CD19 is a transmembrane protein unique to B lymphocytes that reduces the cytokine threshold for B-cell activation and proliferation following antigen binding. Because B-cell cancers (eg, acute lymphocytic leukemia, diffuse B-cell lymphoma) often overexpress CD19 to increase replication rate, anti-CD19 immunotherapy has been developed to treat these malignancies.
CAR T-cell therapy is a specific type of immunotherapy that involves the following:
Extraction and purification of T cells from a patient or donor
Genetic modification to form a chimeric antigen receptor (CAR), which combines an extracellular antigen recognition domain for an antigen overexpressed in a tumor with an intracellular stimulatory T-cell signaling domain that promotes T-cell activation/proliferation and tumor-killing activity.

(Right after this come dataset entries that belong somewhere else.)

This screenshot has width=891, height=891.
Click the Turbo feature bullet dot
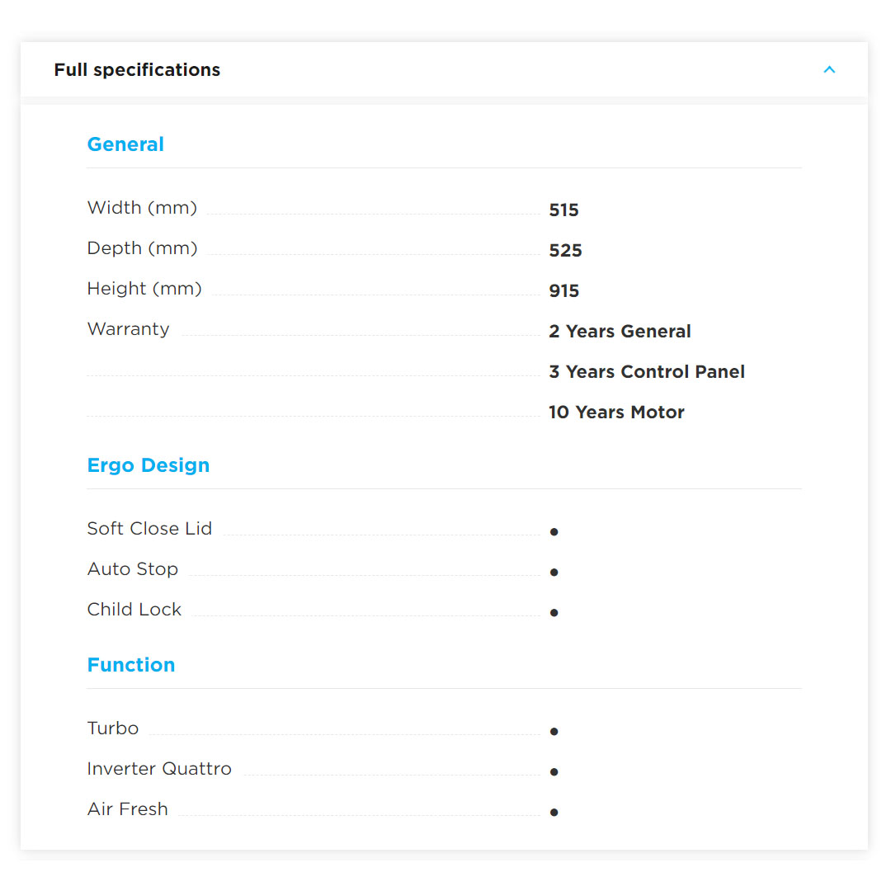[x=554, y=732]
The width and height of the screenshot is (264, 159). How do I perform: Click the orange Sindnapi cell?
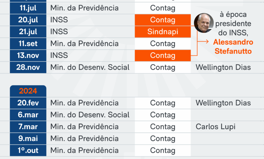click(163, 32)
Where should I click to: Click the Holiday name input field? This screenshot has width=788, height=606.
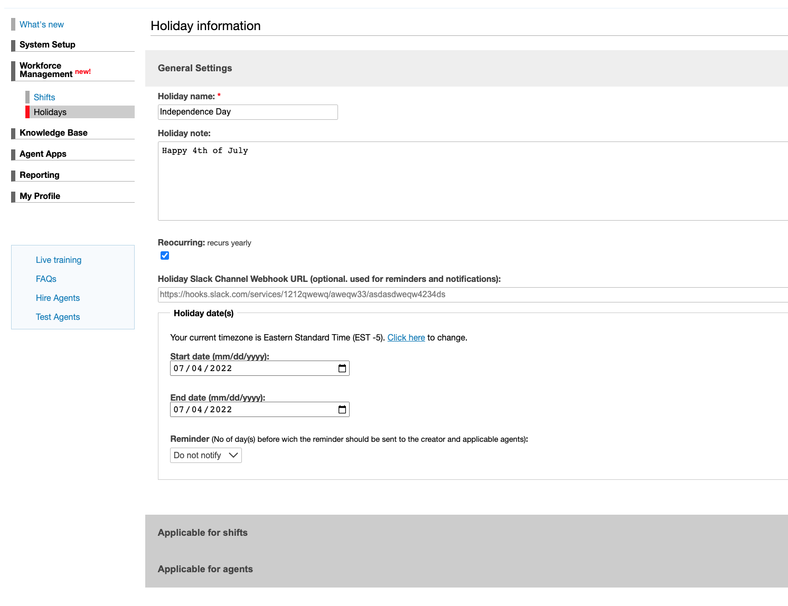pos(247,112)
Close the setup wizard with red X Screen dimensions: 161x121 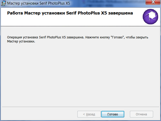(x=153, y=2)
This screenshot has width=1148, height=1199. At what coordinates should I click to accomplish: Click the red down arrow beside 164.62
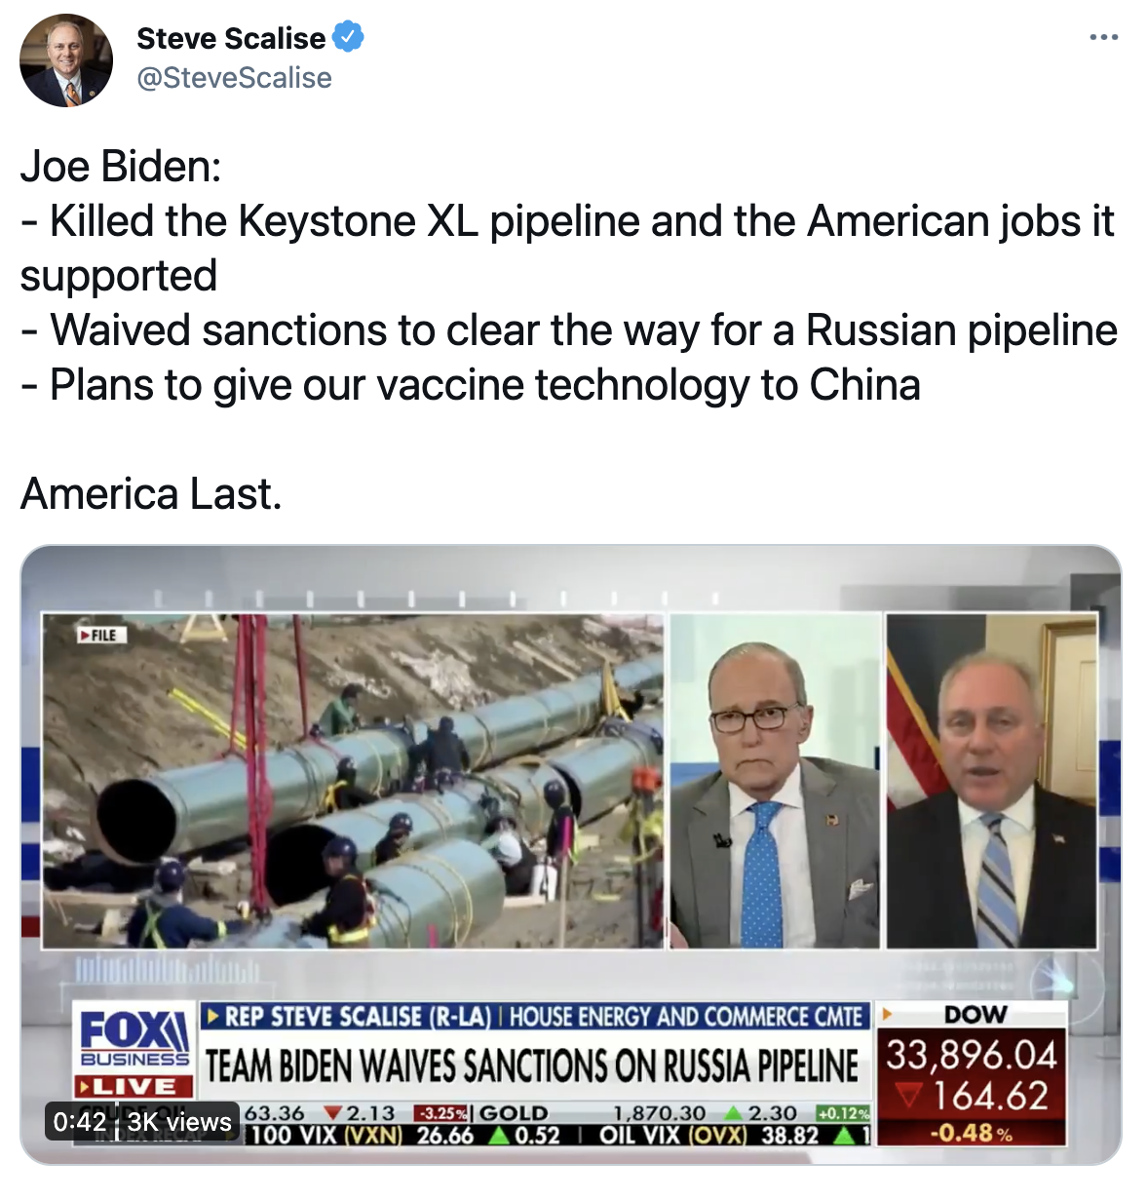[909, 1097]
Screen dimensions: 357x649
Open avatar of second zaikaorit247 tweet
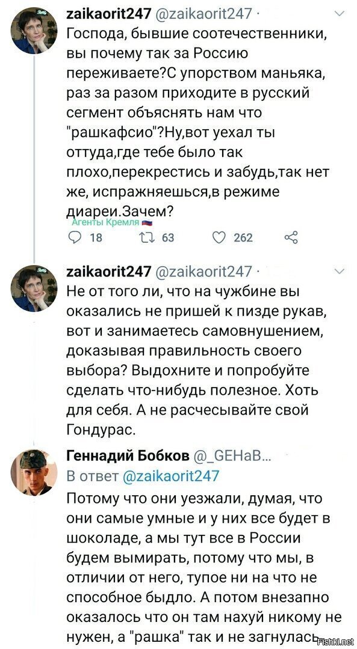[x=34, y=288]
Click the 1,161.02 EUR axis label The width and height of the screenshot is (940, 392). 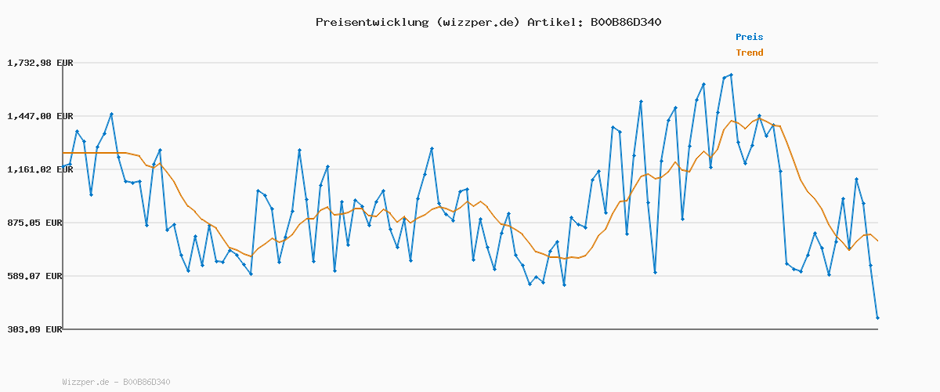tap(40, 169)
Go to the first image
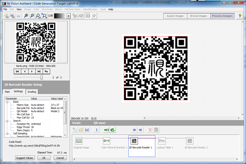The image size is (246, 164). (17, 71)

Reinfusion of the modified T cells into the patient
Binding the modified T-cell to its tumor antigen stimulates the release of inflammatory cytokines and promotes destruction of the cancer cell. The most serious adverse effect is a life-threatening cytokine storm, which must be countered with urgent anti–IL-6 treatment (eg, tocilizumab) to prevent death. In addition, anti-CD19 therapy in particular can also cause hypogammaglobulinemia due to destruction of healthy B cells/plasma cells.
(Choice A) Autoimmune endocrinopathy sometimes occurs with immune checkpoint inhibitor therapy, which targets surface molecules (eg, PD-1, CTLA-4) on cytotoxic T cells. CD19 is only expressed on B-cells, not T-cells.
(Choice B) Graft versus host disease occurs when allogeneic (non-self) immune cells attack host tissue. It does not occur with autologous immune cells because these cells are drawn from the patient and adequately differentiate self from non-self.
(Choice D) Myelofibrosis, a chronic myeloproliferative disorder, is associated with exposure to ionizing radiation and toxic chemicals. However, CAR-T cell therapy is not associated with myelofibrosis. In addition, risk of secondary malignancy after CAR-T cell therapy appears to be low overall.
(Choice E) Chemotherapy often causes transient myelosuppression due to destruction of rapidly dividing hematopoietic cells. Anti-CD19 therapy may reduce B-cell populations but does not significantly affect other hematologic cells.
Educational objective:
Chimeric antigen receptor (CAR) T-cell therapy involves extracting T cells from a patient with malignancy, inserting a CAR gene against a protein overexpressed by the malignancy, and then reinfusing the modified T cells back into the patient. CAR T-cell therapy against CD19 is used to treat B-cell malignancy because CD19 is expressed only by B cells.